Caseking.de » Lüfter » Adapter-Kabel » Akasa 3-Pin Noise Reduction Kabel 12 auf 10V

Das gibts aber meines Wissens nach leider nicht für PWM-Lüfter. Bleiben also nur noch spezielle Lüftersteuerungen, die Fan Mate II von Zalman konnte glaube ich auch PWM-Lüfter steuern. 

Die eleganteste Lösung wäre aber tatsächlich ein neuer Lüfter. Unterstützt deine Board-Steuerung auch 3-Pin Lüfter? Dann ist die Auswahl etwas größer. 

Btw: dann gehts ja nicht nur mir so, ich find den Thermalright-Lüfter auch nicht so dolle. 

Edit: Ich würde den probieren:

http://www.caseking.de/shop/catalog...0mm-Wing-Boost-PWM-Luefter-orange::16852.html

sehr gut: 600-1100 Umdrehungen, also ein sehr großer Regelbereich bei sehr niedriger Maximaldrehzahl.  Perfekt für dich.


----------



## Dr Bakterius (13. März 2012)

*AW: PWM-Lüfter -> Drehzahl manuell beschränken ?*

Bei mir tuckert er mit 600 Upm rum so das man die Flügel im Betrieb anmalen könnte. Vielleicht ein Quirl von diesen?


----------



## fisch@namenssuche (13. März 2012)

*AW: PWM-Lüfter -> Drehzahl manuell beschränken ?*

Hi,

Danke schonmal für eure Ansätze !

Hab' recht lange nach dem Problem gegoogelt, das Einfachste und Effektivste (grad ausprobiert):
Man stelle die Regelung des CPU-Lüfters von PWM auf Voltage um .

Vorher (PWM): Idle 850 RPM, Burn-In 1150 RPM
Nacher (Voltage): Idle 600 RPM, Burn-In 1050 RPM

Die Temperaturen sind jeweils etwa 2 Grad gestiegen, immer noch total im grünen Bereich.

Board ist ein Gigabyte 970A-UD3, Lüfter ist der mitgelieferte TY-140 PWM des HR02-Macho, 
der sich mit der stinknormalen Spannungsregulierung vom Mainbaord deutlich effektiver steuern lässt .

Alternativen: Anderer Lüfter (jetzt hätte ich welche ) oder der in Deutschland fast vergriffene PWM-Mate von Zalman.

Gruß


----------



## Ahab (13. März 2012)

*AW: PWM-Lüfter -> Drehzahl manuell beschränken ?*

Das ist ja seltsam.  Ich hätte eher gedacht dass es umgekehrt ist, also dass Voltage unflexibler ist, als PWM. Naja, schön dass sich alles in stranges Wohlgefallen aufgelöst hat.


----------



## Dr Bakterius (13. März 2012)

*AW: PWM-Lüfter -> Drehzahl manuell beschränken ?*

Na dann hast ja jetzt alle Möglichkeiten der Erde.
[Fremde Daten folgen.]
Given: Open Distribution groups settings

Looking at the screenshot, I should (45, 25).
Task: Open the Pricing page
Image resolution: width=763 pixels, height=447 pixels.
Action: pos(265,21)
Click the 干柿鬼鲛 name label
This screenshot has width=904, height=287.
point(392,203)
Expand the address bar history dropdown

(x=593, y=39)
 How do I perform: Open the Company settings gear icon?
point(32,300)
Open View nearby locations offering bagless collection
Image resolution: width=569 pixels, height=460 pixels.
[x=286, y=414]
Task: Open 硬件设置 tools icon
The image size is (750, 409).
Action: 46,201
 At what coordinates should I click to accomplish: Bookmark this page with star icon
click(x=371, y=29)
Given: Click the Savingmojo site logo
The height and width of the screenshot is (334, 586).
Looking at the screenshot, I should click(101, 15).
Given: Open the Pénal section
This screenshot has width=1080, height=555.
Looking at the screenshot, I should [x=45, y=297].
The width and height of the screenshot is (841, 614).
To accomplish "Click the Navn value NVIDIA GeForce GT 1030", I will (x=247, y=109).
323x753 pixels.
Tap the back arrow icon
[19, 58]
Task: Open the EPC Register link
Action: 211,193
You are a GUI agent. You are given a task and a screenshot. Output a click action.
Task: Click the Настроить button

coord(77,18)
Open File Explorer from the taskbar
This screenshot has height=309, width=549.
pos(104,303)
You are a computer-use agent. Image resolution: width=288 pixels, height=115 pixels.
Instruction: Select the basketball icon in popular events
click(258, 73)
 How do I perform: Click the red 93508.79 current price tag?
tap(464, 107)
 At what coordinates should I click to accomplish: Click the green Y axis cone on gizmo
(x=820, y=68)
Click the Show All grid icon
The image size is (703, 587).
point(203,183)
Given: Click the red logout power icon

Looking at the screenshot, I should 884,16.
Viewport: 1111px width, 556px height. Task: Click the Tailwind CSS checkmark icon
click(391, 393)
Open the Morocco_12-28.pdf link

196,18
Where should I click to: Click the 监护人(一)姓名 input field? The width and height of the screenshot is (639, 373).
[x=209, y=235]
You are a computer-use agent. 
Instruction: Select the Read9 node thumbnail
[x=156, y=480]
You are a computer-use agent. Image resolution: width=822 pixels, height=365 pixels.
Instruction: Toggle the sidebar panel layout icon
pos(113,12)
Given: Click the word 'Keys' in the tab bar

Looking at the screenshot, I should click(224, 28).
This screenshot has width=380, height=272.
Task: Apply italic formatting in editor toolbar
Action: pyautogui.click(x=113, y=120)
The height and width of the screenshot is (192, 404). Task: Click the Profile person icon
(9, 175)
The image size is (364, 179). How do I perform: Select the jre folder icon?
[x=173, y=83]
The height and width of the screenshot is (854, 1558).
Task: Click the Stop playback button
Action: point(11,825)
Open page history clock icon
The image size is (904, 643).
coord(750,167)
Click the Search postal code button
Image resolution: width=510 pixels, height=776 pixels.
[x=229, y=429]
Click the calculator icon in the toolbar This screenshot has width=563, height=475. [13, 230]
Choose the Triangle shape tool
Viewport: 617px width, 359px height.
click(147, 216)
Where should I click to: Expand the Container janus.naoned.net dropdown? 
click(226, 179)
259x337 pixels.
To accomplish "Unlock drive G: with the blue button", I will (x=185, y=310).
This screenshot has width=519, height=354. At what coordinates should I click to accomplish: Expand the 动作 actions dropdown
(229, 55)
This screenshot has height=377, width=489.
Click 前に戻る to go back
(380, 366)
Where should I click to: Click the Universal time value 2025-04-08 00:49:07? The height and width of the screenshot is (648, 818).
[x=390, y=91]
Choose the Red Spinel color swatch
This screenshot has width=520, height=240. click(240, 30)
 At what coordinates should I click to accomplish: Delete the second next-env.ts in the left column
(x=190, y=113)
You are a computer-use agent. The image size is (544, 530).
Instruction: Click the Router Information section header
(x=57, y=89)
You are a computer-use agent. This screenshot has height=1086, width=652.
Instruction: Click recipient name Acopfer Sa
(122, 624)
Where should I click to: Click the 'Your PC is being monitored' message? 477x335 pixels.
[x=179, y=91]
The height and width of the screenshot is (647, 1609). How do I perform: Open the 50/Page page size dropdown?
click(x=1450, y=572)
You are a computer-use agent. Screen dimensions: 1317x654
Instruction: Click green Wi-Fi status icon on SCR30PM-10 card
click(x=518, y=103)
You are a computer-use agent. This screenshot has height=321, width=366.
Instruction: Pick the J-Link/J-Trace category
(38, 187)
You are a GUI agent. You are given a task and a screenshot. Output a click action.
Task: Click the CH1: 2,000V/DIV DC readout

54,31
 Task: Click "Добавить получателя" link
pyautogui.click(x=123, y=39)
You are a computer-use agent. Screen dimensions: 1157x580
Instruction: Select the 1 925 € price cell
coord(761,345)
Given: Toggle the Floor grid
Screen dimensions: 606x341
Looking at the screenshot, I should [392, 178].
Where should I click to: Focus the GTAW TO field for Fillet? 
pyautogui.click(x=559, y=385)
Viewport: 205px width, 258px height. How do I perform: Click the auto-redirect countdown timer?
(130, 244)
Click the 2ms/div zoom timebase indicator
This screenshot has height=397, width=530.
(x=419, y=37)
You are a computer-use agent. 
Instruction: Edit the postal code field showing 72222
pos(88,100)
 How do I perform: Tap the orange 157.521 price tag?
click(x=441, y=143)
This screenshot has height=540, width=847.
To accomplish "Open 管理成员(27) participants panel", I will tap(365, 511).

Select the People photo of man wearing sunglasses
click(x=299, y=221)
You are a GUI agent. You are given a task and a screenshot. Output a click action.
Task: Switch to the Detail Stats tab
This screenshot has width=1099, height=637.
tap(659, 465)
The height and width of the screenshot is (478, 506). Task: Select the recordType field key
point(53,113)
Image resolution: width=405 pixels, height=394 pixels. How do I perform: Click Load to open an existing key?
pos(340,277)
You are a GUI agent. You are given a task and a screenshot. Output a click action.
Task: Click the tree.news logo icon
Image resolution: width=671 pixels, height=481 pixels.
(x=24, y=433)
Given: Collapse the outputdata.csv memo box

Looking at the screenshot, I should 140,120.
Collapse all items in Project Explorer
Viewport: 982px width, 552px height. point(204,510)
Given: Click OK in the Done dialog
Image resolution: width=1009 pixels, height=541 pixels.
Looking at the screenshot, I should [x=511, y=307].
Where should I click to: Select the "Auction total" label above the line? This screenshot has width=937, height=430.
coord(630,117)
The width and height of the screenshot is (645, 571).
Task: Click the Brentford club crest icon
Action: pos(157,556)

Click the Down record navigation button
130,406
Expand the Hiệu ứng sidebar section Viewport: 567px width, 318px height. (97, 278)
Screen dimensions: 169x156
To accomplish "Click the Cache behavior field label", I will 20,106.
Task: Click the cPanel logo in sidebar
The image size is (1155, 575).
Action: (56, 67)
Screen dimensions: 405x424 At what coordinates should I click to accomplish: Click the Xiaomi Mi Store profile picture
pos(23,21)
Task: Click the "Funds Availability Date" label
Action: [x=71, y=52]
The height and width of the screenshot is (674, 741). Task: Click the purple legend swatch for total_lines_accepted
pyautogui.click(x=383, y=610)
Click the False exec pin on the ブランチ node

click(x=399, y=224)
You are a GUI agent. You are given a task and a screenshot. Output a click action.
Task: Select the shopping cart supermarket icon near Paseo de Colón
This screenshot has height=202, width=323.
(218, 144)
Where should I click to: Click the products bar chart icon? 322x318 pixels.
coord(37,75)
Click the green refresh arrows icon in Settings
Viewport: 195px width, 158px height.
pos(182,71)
Wundert mich nur das der dort per PWM so hoch dreht, bei mir läuft der auch mit PWM. Ist auch ein Gigabyte nur die CPU von der anderen Feldpostnummer. Vielleicht liegt im Bios die Zieltemperatur für die CPU zu tief?


----------



## fisch@namenssuche (13. März 2012)

*AW: PWM-Lüfter -> Drehzahl manuell beschränken ?*

Die Zieltemperatur lässt sich im Bios leider nicht einstellen - da gibt's nur Voltage, PWM, Auto. Und die Wahl zwischen ON und OFF .

Interessant find' ich auch, dass die Regulierbarkeit von 900 - 1300 RPM per PWM angegeben ist (offiziell) - dazu aber mit einer Spannung von 6 - 12 Volt.
Nach dem, was ich über PWM in Erfahrung gebracht habe, läuft der Lüfter in diesem Modus ja konstant mit 12 Volt und wird von der Länge der Impulse geregelt - das hat also nix mit der Spannung zu tun,
die zumindest bei mir ein weiteres Spektrum abdeckt.

Meine Erfahrung deckt sich etwa mit den Herstellerangaben, dein Lüfter tanzt allerdings etwas aus der Reihe...
Vielleicht liegt's aber auch nur an meiner Gigabrett-Lüfterregelung.


----------



## Dr Bakterius (13. März 2012)

*AW: PWM-Lüfter -> Drehzahl manuell beschränken ?*

Ich habe ja ein paar mehr Einstellungen im Bios. Aber mein Gehäuse ist auch recht groß und die Belüftung mehr als ausreichend


----------



## stevie4one (14. März 2012)

*AW: PWM-Lüfter -> Drehzahl manuell beschränken ?*

Ich habe den Original-Lüfter vom Macho durch einen Be Quiet Shadow Wings 140mm PWM (1000 U/min) ersetzt. Einzig die Montage wird schwierig, durch die Eigenheiten des Be Quiet. Kannst dir ja mal meine Bewertung durchlesen  Allerdings steuert mein Board den Lüfter auch.


----------



## fisch@namenssuche (14. März 2012)

*AW: PWM-Lüfter -> Drehzahl manuell beschränken ?*

Klingt nicht schlecht !
Ich bin mir halt nicht sicher, ob die (PWM-) Lüftersteuerung des Mainboards nicht auch etwas zur "Misere" beiträgt - wenn diese den Lüfter zu früh aufdreht, hilft auch ein anderer Lüfter nix...
Für's erste bin ich ganz zufrieden, für weitere Experimente brauch' ich eine Lüftersteuerung für die restlichen Lüfter und eine SSD...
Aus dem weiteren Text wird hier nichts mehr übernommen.